PROBLEM: Tally the lines below containing the word "computer" and give that total alone.

(Data records)
·····

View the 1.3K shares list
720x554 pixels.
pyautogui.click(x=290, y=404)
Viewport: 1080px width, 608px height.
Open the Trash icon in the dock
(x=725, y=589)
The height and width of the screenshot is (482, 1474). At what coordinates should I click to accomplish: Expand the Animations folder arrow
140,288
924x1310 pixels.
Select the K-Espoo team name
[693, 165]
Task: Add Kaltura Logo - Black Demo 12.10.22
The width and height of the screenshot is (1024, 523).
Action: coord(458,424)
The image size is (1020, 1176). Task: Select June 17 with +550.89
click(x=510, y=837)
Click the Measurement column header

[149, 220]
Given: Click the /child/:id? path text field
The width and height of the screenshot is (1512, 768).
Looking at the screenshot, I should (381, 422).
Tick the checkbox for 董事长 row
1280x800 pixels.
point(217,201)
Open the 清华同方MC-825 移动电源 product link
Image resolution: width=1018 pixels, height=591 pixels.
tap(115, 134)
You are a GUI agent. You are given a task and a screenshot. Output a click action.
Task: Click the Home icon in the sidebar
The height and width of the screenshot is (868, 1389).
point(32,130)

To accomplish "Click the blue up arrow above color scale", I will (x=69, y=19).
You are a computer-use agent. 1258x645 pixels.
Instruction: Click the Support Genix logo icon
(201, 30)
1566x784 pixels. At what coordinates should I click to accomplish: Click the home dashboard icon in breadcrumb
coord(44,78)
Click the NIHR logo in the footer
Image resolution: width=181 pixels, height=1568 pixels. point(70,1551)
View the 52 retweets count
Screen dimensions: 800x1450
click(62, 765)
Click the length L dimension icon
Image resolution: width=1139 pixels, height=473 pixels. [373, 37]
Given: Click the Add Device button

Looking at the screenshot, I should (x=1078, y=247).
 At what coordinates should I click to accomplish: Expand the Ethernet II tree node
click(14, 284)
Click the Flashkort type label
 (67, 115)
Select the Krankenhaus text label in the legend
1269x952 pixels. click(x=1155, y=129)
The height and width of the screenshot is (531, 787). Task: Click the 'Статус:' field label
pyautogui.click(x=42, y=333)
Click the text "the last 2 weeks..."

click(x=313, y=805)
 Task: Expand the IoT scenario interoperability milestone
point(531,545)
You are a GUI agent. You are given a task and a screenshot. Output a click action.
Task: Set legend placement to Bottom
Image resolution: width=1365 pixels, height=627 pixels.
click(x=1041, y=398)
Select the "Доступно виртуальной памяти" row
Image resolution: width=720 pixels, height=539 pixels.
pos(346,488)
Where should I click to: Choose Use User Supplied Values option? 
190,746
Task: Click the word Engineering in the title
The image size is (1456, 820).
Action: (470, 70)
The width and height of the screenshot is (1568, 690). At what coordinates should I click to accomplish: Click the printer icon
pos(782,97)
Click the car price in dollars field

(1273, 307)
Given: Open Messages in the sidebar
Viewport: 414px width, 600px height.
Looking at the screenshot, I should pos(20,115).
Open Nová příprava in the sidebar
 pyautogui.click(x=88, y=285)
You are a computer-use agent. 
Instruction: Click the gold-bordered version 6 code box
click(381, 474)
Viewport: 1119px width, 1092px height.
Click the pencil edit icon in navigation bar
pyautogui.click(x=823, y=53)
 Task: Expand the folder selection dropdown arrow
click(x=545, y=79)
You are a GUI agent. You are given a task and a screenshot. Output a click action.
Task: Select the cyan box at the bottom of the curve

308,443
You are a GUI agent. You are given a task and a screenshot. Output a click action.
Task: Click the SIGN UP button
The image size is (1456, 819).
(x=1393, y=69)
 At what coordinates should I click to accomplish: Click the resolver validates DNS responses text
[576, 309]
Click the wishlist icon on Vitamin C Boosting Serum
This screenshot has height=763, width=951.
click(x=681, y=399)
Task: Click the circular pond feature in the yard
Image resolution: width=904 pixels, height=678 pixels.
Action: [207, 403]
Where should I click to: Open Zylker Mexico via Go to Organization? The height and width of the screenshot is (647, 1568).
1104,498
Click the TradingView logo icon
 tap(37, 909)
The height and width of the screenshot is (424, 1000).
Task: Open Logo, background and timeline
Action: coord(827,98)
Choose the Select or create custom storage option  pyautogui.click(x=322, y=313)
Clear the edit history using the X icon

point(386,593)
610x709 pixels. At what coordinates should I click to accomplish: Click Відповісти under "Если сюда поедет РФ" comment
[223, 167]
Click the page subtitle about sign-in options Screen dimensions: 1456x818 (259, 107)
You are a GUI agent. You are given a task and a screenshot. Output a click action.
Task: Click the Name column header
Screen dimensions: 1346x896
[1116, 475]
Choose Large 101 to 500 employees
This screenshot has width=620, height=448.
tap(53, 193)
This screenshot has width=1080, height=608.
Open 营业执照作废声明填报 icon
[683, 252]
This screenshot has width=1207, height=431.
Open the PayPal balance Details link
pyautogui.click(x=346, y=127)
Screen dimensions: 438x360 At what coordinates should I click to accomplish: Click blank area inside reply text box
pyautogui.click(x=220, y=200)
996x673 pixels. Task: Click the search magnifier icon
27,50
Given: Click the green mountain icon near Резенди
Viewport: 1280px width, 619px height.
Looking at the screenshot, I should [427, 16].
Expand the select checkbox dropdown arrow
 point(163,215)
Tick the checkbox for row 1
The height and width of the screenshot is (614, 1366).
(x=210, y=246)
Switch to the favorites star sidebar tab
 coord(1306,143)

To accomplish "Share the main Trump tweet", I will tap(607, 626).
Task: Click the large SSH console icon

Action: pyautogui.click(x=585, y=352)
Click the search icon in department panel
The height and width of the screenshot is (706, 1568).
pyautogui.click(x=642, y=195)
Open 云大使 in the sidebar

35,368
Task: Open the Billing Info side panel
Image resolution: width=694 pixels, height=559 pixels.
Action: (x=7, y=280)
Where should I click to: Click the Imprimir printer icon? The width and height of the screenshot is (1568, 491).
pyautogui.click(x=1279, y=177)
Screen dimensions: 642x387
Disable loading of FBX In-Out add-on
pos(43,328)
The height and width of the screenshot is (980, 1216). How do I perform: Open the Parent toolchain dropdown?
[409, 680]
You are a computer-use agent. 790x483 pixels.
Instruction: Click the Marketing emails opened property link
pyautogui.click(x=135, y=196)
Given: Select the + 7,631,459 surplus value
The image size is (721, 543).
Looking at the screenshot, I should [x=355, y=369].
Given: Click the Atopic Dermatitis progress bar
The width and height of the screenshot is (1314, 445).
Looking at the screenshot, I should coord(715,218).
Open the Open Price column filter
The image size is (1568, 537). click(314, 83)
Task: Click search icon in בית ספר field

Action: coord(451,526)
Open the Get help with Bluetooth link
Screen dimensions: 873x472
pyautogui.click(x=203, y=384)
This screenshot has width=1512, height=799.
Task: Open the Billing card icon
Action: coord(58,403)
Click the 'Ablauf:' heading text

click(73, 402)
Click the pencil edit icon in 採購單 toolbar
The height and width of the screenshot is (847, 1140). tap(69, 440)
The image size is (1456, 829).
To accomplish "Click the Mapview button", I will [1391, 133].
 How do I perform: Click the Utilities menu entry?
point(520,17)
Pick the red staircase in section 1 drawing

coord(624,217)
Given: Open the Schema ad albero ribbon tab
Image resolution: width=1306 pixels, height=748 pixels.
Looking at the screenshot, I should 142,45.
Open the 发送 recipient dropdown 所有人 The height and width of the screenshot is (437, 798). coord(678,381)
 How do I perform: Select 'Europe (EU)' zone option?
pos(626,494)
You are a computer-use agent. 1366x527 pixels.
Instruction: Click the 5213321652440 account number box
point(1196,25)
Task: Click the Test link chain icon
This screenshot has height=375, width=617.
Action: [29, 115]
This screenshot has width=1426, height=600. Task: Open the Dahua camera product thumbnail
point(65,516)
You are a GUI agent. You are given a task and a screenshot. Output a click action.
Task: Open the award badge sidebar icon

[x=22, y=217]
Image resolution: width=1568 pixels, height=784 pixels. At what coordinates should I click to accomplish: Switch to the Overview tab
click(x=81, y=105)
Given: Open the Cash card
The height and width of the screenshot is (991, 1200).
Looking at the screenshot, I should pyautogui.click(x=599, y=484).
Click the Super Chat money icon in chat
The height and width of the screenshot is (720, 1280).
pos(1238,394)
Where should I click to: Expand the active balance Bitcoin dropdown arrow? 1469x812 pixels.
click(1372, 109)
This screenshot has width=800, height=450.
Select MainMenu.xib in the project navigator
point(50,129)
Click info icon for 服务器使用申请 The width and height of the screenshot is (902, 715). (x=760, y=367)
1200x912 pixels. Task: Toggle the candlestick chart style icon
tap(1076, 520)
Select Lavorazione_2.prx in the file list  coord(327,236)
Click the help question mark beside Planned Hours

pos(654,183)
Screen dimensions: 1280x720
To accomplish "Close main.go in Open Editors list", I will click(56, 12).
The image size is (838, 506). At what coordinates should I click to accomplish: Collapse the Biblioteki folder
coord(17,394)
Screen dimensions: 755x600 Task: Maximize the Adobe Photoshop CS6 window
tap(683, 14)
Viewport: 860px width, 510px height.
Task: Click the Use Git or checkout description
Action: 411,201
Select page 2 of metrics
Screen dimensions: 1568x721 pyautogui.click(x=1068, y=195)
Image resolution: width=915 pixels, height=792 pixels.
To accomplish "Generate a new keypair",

·····

EXPECTED ANSWER: 4